Pennsylvania Girl Has Junior Iditarod Dreams
Taylor Steele has been training for months in Alaska
STERLING - If home is where your heart is, for 16-year-old Taylor Steele that’s anywhere with a dog kennel, even if that means being thousands of miles away from her friends and family.
“I have my own team at home. We don't have a lot of snow back there and it's been kind of hard to get on dog teams. I've always wanted to run the Junior Iditarod since I was little and thought it would be a cool opportunity to come up here and actually do it,” said Taylor.
She and her dad came to Alaska from their home in Pennsylvania to make her Junior Iditarod dream a reality.
“I thought she was crazy at first,” said her father Sam. “Then when I saw all the determination that she had, at home it would be 11 or 12 o'clock at night and she'd be out running around the field with a light on her head with the dogs. It wasn't just one day a week; it was every day. She has a lot of determination.”
She’s one of 13 competitors who will take on the 150-mile course to Yentna Station and back. More than half of the racers are from Alaska and Taylor knew she had to be here to benefit from the terrain of the Last Frontier.
“The trails here are definitely different than the trails back home. There are steep hills and big hills to climb and drop downs and there are really big switchbacks here. Stuff that I wasn't introduced to in Pennsylvania.”

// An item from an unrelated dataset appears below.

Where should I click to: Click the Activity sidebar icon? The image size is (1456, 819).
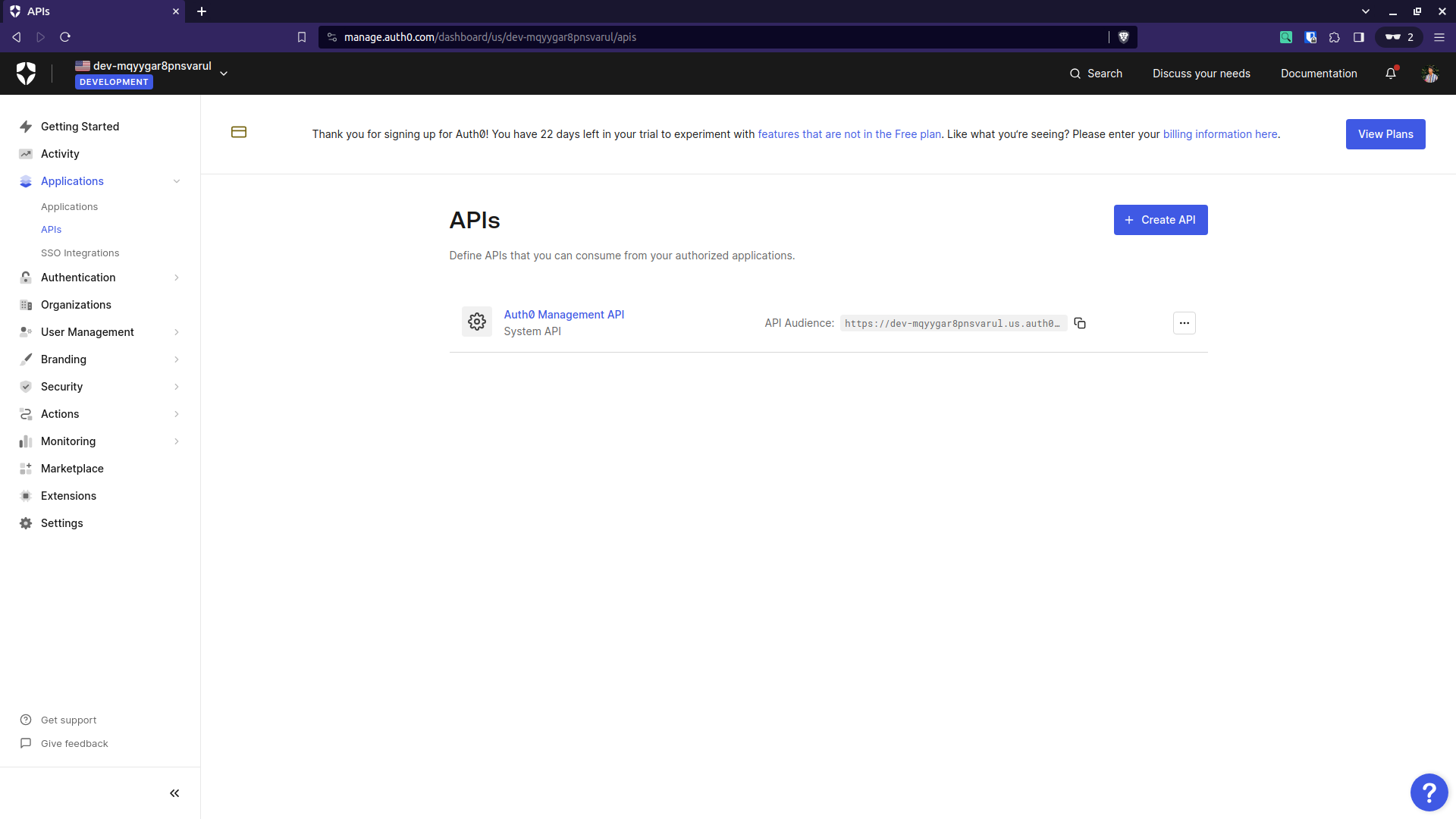25,153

She’s also learning from some of mushing’s best, running out of Mitch Seavey’s kennel and training with his son, Conway, who was last year’s Junior Iditarod winner.
“She's getting all this influence she wouldn't normally get, especially if she was training from PA, then you add on that the dogs. She's going to have a pretty good dog team this year,” said Conway Seavey.

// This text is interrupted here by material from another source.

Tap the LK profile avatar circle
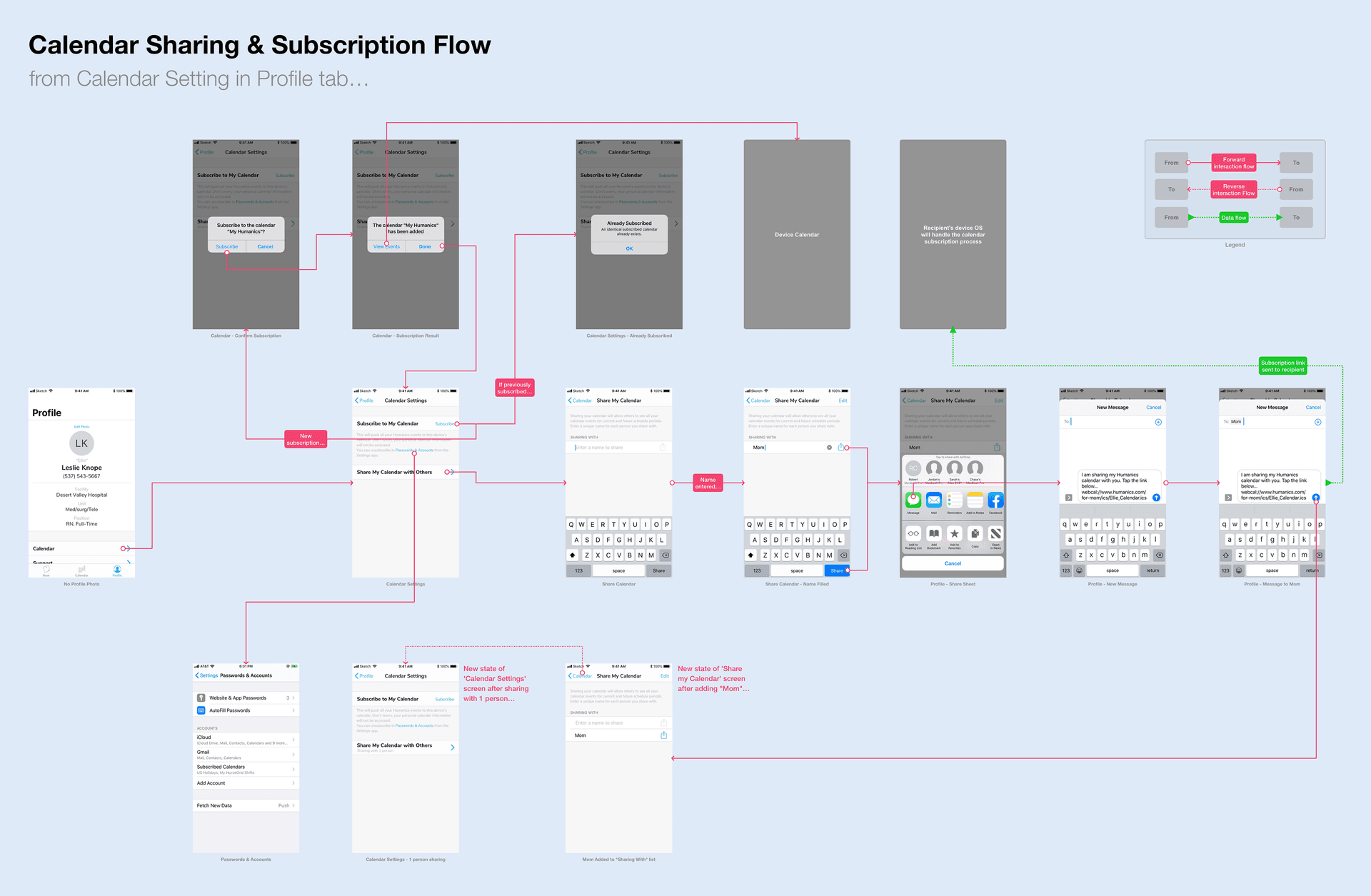Image resolution: width=1371 pixels, height=896 pixels. 81,443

While training in Alaska is already the experience of a lifetime, Taylor’s journey is far from over.
“I've always went into a race to win the race so I hope I'll actually do pretty good and I've got good dogs and the team's looking great so we have good hopes,” said Taylor.
Her father Sam says he’s glad he can be there to see his daughter reach her goal.
“I had dreams when I was a kid that I didn't get to do. So I try to help my girls with whatever they want to do as long as it's productive and sends them in the right direction,” said Sam.
Taylor hopes her three months of preparation will pay off so she can return home a Junior Iditarod champion.
The 150-mile race kicks off at Knik Lake in Wasilla at 10 a.m. on Saturday, February 23. Racers will finish at the Willow Community Center on Sunday.